We’re losing Letterman. Oh my. Let me begin by saying that the pundits need to stop referring to Letterman’s show in the past tense. He hasn’t gone yet. He’s here for another year, or perhaps even a bit longer. Get a grip. Sheesh.
Moving on to my point (it’s sometimes so hard to get there). In the interest of full disclosure I should say I now TIVO both Letterman and Jimmy Fallon. I keep saying I tape Jimmy for work, but that’s a lie. I tape it because I find him very entertaining in that faster-than-a-speeding-bullet kind of way that I enjoy when I’ve had too much caffeine. He also seems to me like a nice guy; he has no desire to do anything other than waterski through the surface of interviews with guests who can’t wait to come on his show. No deep sea diving into the guest’s issues the way Letterman does. Remember Letterman ‘s interview with Paris Hilton? She was on the show to tout her ridiculous products, and everyone was watching to see if she had changed anything about herself that had previously landed her in the slammer. Fallon is never going to do that interview.

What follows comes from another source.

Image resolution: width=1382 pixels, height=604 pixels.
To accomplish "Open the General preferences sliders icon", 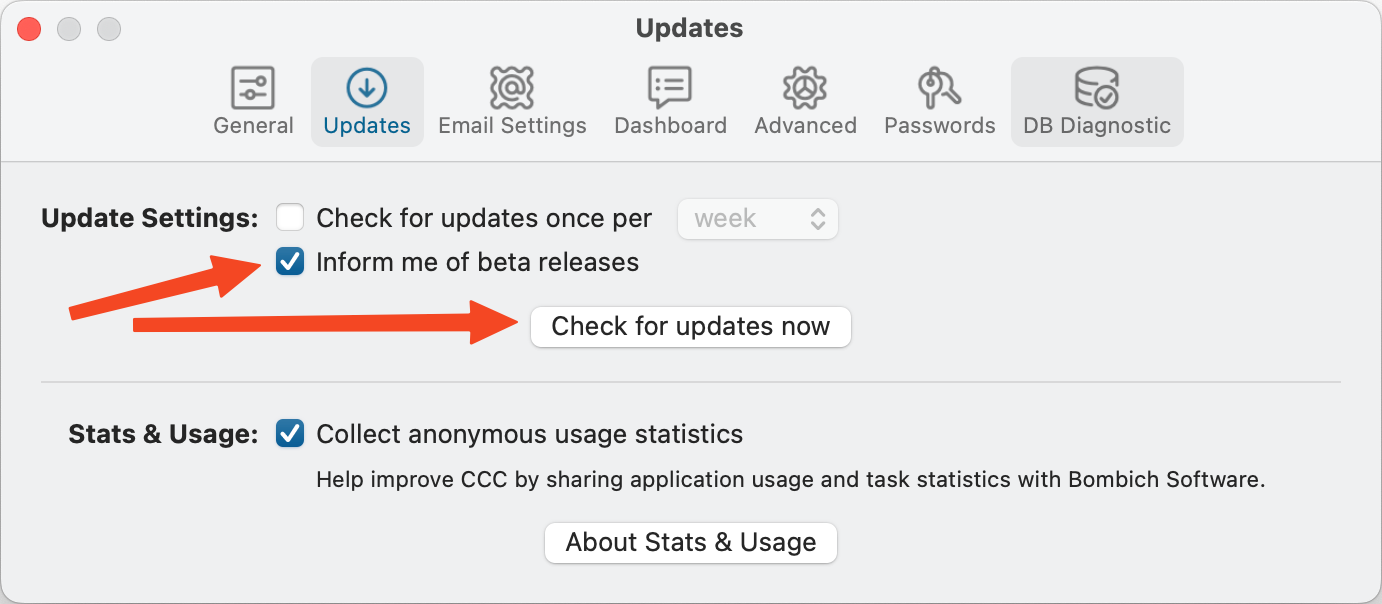I will 253,88.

Watching late night TV is about winding down. It’s about not rushing through anything. It’s about falling asleep during the show, or turning out the light just after the host signs off. Well, you can’t watch Fallon late at night because you will be wired — on the prowl wired — and no way are you going to drift off to sleep during the show, or even soon after. And the kind of fifteen-minute, one-commercial interview that often gives us a real look into a star’s inner self is never going to happen while Fallon and said star play beer pong.
So, I can wind down with Letterman’s style, but not with any of these new shows — Fallon, Kimmel, et al. The new breed of late-night TV hosts bring technology and social media to the bedroom, and I’m not so sure that’s a good thing. Again, please understand: I like Fallon’s show. I like watching parts of it; not the silly stuff but the fun, political stuff. I loved Billy Joel’s and Springsteen’s duets with Fallon. More than 10 million views on You Tube between the two. Not too shabby. But I like to watch them while I am homo sapien upright, not when I’m drifting off to sleep horizontally.
My fear is that the networks don’t realize there is a place for both types of late night show. Losing Letterman is okay, I guess. I will miss him the way I missed Johnny Carson. I cried during Johnny’s last show and eagerly watched the first few shows featuring his replacement, Jay Leno. I never took to Jay, however, and I moved to Letterman with relative ease. It’s sort of like transitioning from H1 (husband one) to H2 — different, but comfortably similar.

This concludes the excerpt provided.